Residue analysis is a critical process used to detect and quantify trace levels of chemical substances—such as pesticides, herbicides, veterinary drugs, and other contaminants—in agricultural products. These products include fruits, vegetables, grains, and animal-derived foods like meat, milk, and eggs. The primary goal of residue analysis is to ensure that these food items meet established safety standards and comply with regulatory limits set by national and international authorities.

Advanced analytical techniques such as GC-MS (Gas Chromatography-Mass Spectrometry) and LC-MS/MS (Liquid Chromatography-Tandem Mass Spectrometry) are commonly used to detect even minute amounts of residues with high accuracy.

This testing plays a vital role in protecting consumer health, supporting international trade, and maintaining public trust in food safety. Regular residue analysis also helps monitor the proper use of agrochemicals and veterinary medicines in food production systems.

Physico-chemical studies involve the detailed analysis of a substance’s physical and chemical properties, providing crucial data for understanding its behavior, performance, and safety. These studies are essential in evaluating attributes such as appearance, pH, solubility, melting point, viscosity, chemical composition, and impurities.

They play a key role in quality control, ensuring consistency and compliance with product specifications throughout manufacturing. Additionally, physico-chemical studies support formulation development by helping select appropriate ingredients and optimize product stability and performance.

These evaluations are also vital for stability testing, determining how a product changes over time under various environmental conditions, and identifying factors that may affect its shelf life. Furthermore, physico-chemical data are often required for regulatory submissions, helping demonstrate product safety, efficacy, and compatibility with other materials. Overall, these studies form the foundation for the safe and effective development of pharmaceuticals, medical devices, and other health-related products.

Cold Storage Stability Testing is performed to assess the stability, quality, and integrity of products stored under low-temperature conditions. These conditions typically include refrigerated storage (2–8°C) and frozen storage (-20°C or below), depending on the product’s requirements.

This testing ensures that a product retains its safety, efficacy, and physical characteristics—such as appearance, potency, and chemical composition—throughout its intended shelf life while stored in cold environments. It is especially critical for temperature-sensitive products like biologics, vaccines, and certain pharmaceuticals, which may degrade or lose effectiveness if exposed to improper conditions.

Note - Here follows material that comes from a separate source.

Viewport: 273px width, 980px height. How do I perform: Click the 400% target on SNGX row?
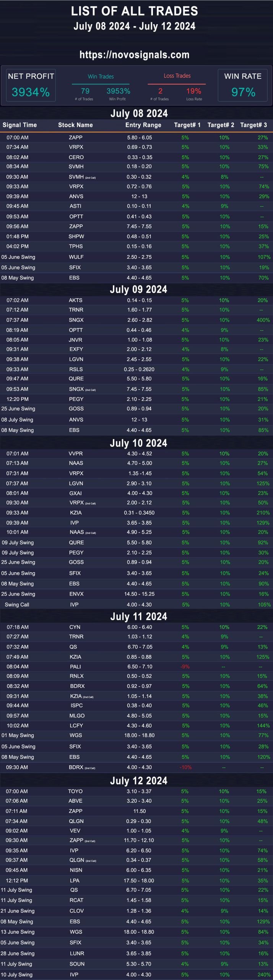click(263, 320)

The evaluation involves storing samples under defined cold storage settings for a specified duration and conducting periodic tests to monitor changes. Cold Storage Stability Testing plays a vital role in regulatory compliance, supply chain management, and product labeling, ensuring that the product remains effective and safe when stored and transported under recommended cold conditions.

Agrochemicals and Industrial Chemicals are broad categories of substances widely used in agriculture and various industries, respectively. Testing and evaluation of these chemicals are crucial to ensure their efficacy, safety, environmental impact, and regulatory compliance.